What to produce ▸ Output the complete listing exactly, please, and keep the pictures out of it.

━━ Information ━━

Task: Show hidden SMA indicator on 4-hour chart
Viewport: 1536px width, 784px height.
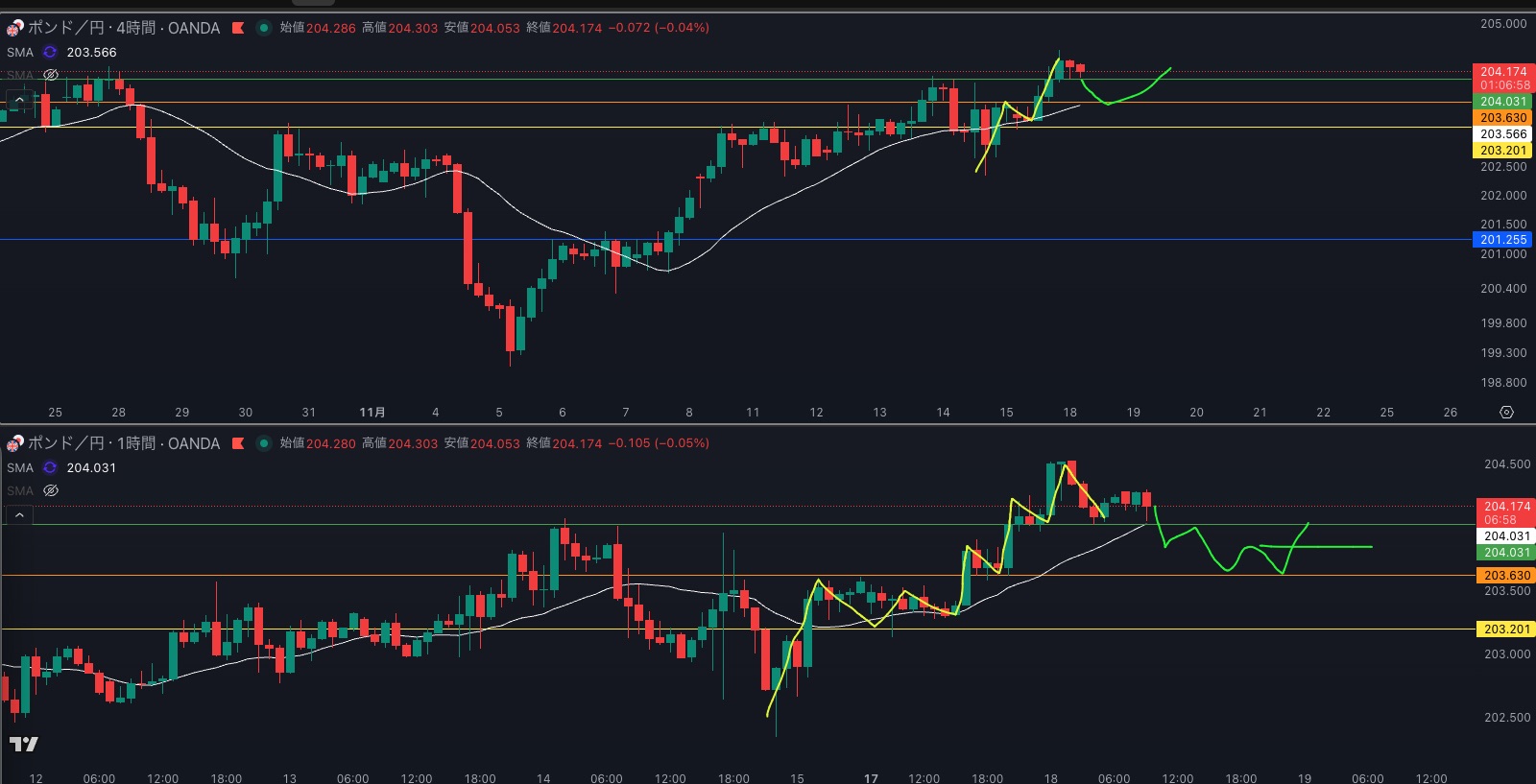Action: point(51,75)
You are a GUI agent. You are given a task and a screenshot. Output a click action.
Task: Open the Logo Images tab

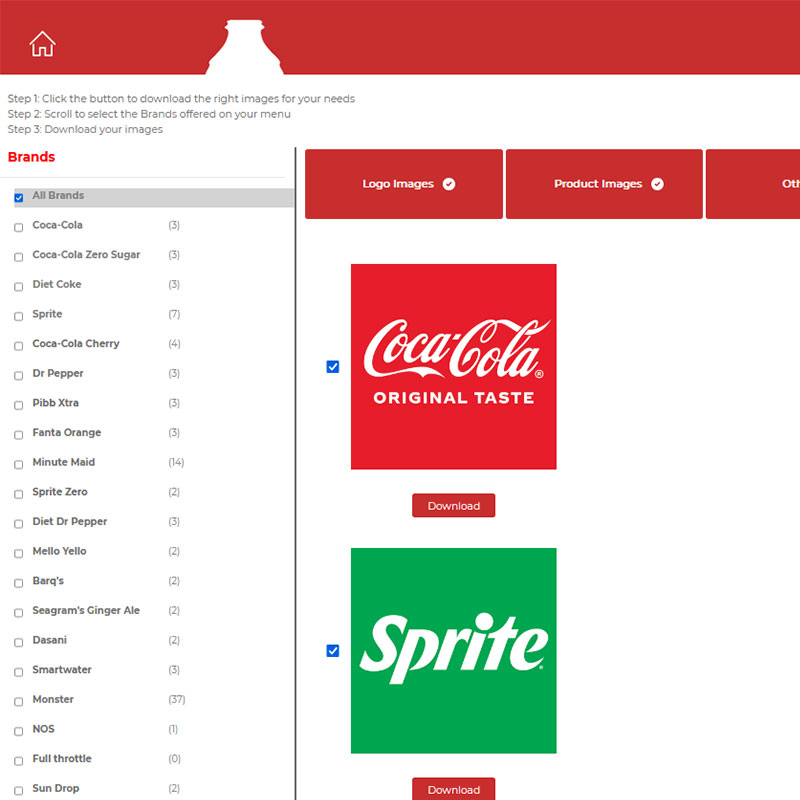coord(403,184)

━━━

Finished task ▸
Task: Show hidden SMA indicator on 4-hour chart
Viewport: 1536px width, 784px height.
Action: point(51,75)
You are a GUI agent. You are given a task and a screenshot. Output a click action.
Task: Open the Logo Images tab

coord(403,184)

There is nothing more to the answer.